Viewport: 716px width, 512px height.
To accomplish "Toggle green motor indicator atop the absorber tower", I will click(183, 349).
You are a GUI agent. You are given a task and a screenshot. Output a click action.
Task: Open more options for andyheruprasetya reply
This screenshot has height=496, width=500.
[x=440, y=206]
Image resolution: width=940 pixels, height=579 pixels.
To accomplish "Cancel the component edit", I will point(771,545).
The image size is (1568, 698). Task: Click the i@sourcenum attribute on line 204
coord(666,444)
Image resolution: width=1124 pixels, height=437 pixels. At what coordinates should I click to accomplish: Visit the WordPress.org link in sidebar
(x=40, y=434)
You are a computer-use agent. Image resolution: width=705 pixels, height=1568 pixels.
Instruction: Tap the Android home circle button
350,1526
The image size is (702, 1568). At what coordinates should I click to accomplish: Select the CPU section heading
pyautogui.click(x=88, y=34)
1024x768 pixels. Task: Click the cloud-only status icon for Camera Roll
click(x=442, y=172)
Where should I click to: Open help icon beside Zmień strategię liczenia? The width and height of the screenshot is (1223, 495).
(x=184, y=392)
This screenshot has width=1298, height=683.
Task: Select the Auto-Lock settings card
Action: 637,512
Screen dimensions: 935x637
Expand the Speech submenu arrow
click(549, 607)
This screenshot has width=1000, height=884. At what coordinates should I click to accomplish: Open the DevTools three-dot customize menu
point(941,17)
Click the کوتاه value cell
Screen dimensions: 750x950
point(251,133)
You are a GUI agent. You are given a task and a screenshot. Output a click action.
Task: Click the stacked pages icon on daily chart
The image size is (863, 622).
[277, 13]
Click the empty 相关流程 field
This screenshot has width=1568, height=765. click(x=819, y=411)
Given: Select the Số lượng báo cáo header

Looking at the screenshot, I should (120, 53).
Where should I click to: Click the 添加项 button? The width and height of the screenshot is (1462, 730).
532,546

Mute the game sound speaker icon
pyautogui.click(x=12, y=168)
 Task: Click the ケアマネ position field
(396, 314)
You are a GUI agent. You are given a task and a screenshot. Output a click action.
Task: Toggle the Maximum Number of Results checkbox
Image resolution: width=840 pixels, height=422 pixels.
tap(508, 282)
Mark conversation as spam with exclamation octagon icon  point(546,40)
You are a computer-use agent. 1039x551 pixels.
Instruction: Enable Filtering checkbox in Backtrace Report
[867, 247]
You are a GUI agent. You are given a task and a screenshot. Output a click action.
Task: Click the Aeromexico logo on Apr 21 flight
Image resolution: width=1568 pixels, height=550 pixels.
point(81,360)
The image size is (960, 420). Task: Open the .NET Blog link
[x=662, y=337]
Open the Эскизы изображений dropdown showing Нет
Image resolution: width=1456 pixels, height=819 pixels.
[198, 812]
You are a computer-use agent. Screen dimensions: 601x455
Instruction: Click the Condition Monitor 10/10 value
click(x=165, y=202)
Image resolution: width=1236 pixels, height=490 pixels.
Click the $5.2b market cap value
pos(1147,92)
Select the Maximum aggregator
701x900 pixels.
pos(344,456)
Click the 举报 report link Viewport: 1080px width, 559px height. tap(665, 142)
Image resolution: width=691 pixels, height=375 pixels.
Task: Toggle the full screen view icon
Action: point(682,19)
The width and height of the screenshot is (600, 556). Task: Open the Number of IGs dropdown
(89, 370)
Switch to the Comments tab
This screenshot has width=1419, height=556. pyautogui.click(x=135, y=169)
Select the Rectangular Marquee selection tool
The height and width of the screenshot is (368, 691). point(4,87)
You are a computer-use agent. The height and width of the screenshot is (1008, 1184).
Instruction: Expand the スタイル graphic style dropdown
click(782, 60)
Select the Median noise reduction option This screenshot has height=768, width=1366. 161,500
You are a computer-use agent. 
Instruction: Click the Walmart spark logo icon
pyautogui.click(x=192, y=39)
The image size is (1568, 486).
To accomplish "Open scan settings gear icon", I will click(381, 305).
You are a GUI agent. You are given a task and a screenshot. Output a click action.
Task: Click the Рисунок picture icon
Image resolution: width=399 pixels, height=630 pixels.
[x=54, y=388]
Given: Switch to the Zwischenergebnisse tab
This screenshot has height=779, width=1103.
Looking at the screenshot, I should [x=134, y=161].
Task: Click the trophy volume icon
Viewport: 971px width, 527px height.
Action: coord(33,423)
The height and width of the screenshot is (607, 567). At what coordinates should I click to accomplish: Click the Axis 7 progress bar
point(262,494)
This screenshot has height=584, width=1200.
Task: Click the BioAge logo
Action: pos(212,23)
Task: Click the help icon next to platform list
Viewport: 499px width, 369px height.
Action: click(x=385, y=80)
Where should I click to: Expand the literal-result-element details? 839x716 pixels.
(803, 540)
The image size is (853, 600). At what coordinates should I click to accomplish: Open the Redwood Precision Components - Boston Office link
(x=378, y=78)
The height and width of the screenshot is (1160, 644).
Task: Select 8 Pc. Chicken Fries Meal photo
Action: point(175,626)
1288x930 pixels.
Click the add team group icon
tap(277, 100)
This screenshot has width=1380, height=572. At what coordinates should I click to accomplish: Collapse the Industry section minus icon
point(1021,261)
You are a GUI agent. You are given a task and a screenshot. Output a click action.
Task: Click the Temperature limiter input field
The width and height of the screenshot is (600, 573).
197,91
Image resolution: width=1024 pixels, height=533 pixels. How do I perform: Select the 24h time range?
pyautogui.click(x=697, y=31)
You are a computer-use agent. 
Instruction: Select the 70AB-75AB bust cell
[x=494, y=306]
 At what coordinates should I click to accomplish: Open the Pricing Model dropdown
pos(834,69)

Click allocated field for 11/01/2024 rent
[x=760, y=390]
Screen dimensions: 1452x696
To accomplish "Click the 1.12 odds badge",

§ **Assigned task**
Wherever a line in the listing contains the word "will", copy that line out.

§ **Exercise answer**
To accomplish "Toggle green motor indicator atop the absorber tower", I will click(183, 349).
To accomplish "Cancel the component edit", I will point(771,545).
To accomplish "Open scan settings gear icon", I will click(381, 305).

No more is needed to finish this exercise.